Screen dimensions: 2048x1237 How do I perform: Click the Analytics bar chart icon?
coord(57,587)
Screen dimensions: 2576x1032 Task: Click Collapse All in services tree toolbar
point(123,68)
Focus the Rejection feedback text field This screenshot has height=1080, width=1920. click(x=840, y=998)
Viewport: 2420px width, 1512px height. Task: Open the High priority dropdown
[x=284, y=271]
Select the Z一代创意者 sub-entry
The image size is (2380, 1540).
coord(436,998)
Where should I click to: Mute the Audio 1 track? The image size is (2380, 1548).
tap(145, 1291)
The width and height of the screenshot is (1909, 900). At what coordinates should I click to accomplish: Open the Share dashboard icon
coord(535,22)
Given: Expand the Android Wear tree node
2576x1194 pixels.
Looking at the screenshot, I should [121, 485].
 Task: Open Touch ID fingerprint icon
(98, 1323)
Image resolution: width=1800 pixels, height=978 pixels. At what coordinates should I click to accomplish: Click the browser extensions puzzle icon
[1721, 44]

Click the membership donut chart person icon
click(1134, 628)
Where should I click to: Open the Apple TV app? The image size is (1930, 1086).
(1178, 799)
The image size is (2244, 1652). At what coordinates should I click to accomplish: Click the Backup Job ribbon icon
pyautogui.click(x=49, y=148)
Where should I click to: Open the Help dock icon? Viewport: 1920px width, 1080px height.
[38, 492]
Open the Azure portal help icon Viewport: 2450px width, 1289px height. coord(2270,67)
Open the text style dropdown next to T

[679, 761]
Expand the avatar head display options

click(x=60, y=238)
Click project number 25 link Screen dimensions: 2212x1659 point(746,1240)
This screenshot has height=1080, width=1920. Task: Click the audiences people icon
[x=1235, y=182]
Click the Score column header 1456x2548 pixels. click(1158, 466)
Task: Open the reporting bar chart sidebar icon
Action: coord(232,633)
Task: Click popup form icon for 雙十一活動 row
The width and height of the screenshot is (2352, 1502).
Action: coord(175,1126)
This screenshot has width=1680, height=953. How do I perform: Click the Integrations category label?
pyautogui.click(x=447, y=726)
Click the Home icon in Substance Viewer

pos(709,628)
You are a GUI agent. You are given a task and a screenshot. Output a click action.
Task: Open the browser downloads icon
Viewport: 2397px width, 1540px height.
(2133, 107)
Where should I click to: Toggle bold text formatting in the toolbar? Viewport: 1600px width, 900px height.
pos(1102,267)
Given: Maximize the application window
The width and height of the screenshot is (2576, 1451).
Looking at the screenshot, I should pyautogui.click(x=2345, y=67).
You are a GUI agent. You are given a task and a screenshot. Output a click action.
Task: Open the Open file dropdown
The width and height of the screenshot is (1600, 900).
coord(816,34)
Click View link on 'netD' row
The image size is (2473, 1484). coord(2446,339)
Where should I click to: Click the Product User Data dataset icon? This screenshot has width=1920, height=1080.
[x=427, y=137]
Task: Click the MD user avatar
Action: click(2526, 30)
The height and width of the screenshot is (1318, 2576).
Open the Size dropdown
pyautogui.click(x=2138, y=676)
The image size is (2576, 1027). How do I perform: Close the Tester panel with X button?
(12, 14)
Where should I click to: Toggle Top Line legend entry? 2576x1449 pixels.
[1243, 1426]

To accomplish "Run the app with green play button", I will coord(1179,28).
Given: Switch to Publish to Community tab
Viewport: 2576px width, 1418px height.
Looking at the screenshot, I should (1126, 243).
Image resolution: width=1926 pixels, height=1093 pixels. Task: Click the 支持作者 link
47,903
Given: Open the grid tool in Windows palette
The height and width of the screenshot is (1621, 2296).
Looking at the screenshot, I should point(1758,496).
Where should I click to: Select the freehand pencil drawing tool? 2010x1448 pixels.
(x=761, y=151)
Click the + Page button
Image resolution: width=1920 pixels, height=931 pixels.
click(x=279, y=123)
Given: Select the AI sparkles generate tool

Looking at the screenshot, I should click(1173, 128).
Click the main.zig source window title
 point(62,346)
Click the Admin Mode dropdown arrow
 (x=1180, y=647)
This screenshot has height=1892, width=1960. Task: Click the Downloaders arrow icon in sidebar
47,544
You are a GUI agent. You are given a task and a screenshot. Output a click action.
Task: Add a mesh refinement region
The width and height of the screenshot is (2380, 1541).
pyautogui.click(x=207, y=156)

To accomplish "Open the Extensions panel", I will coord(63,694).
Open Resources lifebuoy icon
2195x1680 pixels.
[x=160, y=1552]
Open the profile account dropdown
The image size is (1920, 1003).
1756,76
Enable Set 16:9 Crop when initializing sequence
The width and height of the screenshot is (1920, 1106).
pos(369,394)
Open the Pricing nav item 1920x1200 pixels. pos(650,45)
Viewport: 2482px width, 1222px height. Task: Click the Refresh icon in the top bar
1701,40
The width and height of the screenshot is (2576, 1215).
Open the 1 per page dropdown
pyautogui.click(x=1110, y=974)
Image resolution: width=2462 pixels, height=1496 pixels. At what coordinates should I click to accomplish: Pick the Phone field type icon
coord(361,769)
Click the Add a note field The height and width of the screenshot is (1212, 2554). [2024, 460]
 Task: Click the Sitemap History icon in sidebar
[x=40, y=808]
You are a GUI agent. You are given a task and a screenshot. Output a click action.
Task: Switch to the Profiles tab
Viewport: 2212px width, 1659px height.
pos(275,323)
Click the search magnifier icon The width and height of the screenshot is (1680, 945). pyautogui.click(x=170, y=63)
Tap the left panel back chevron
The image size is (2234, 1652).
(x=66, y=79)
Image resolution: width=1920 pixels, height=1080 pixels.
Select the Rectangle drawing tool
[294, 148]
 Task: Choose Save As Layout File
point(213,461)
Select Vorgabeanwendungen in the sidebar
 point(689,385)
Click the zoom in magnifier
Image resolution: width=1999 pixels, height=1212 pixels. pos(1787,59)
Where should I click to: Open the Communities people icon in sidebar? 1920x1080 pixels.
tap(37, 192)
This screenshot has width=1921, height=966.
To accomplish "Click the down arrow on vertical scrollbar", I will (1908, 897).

····················

Requirement — Your response should be each line that includes the word "Switch", copied from the records.

Written solution —
Given: Switch to Publish to Community tab
Task: Switch to the Profiles tab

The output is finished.